A few of Mr. Powell's points:

"More than seven in 10 Americans are either 'very confident' or 'somewhat confident' " [regarding the adequacy of their retirement funding.]

"Yet almost half of workers have less than $25,000" [saved, excluding home or defined pensions]. This stinks. Your pension, if it comes in and stays reliably funded, may not be as much you think it will be. Are you married,and planning to get the 'pays as long as either of us is still alive' option, the amount you get will be reduced by perhaps a fourth. A fourth. the alternative is worse. Don't, please don't (guys) shaft the wife of your youth by taking the single-life option. (Individual circumstances might alter this. I'm talking about the normal case here.) If you do that, then die first, then she is without that ongoing money.

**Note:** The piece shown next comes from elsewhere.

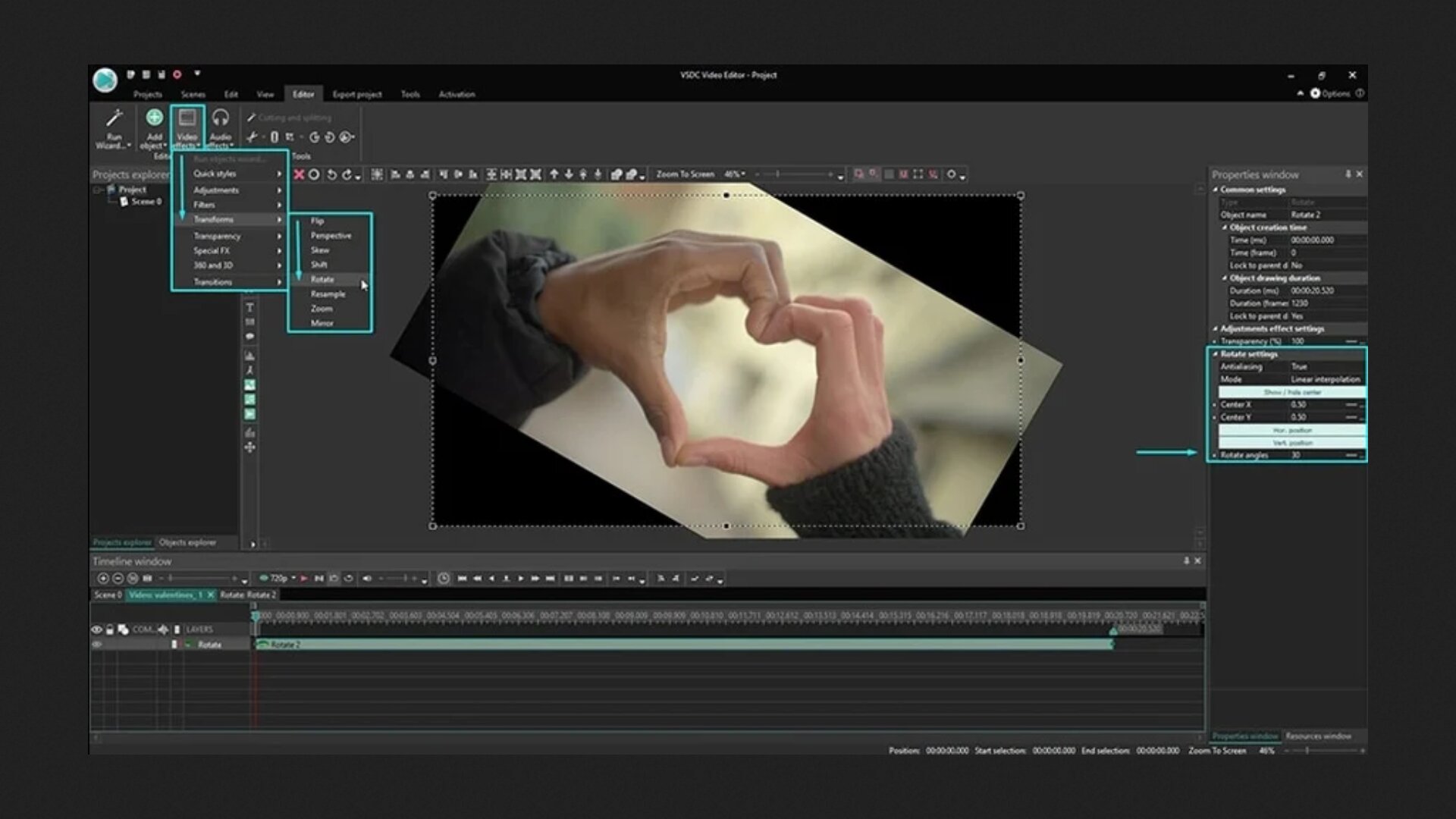This screenshot has width=1456, height=819.
Task: Switch to Objects explorer tab
Action: [x=187, y=543]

Your social security will only pay in full if you wait until you are 66 or even older. Take it earlier and they cut the payment. Work between then and your 66th birthday or whenever the magic date is for you and they take back a lot. And what you do get from Social Security likely will be "means-tested" at some point. That means you may get less. In other words, if you are not simply destitute, you might get to assist Uncle Sam to reduce his staggering budgetary pressures by getting even less.

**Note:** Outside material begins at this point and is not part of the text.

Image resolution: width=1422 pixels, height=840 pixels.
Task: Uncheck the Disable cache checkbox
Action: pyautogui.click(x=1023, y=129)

The message for those of you in this situation is that you should get very, very serious now about providing for your retirement years. And watch out for the financial services pros who want to cure your apprehension by selling you some cure-all, heavily commissioned wonder annuity. Poor performance, excessive salesman compensation and wretchedly bad disclosure of ongoing costs will not make your situation better. The best solution is learning how to invest well, or, failing that, get some low-fee competent advice. And then you make the very best use of your remaining years in the workforce to get yourself back into the game.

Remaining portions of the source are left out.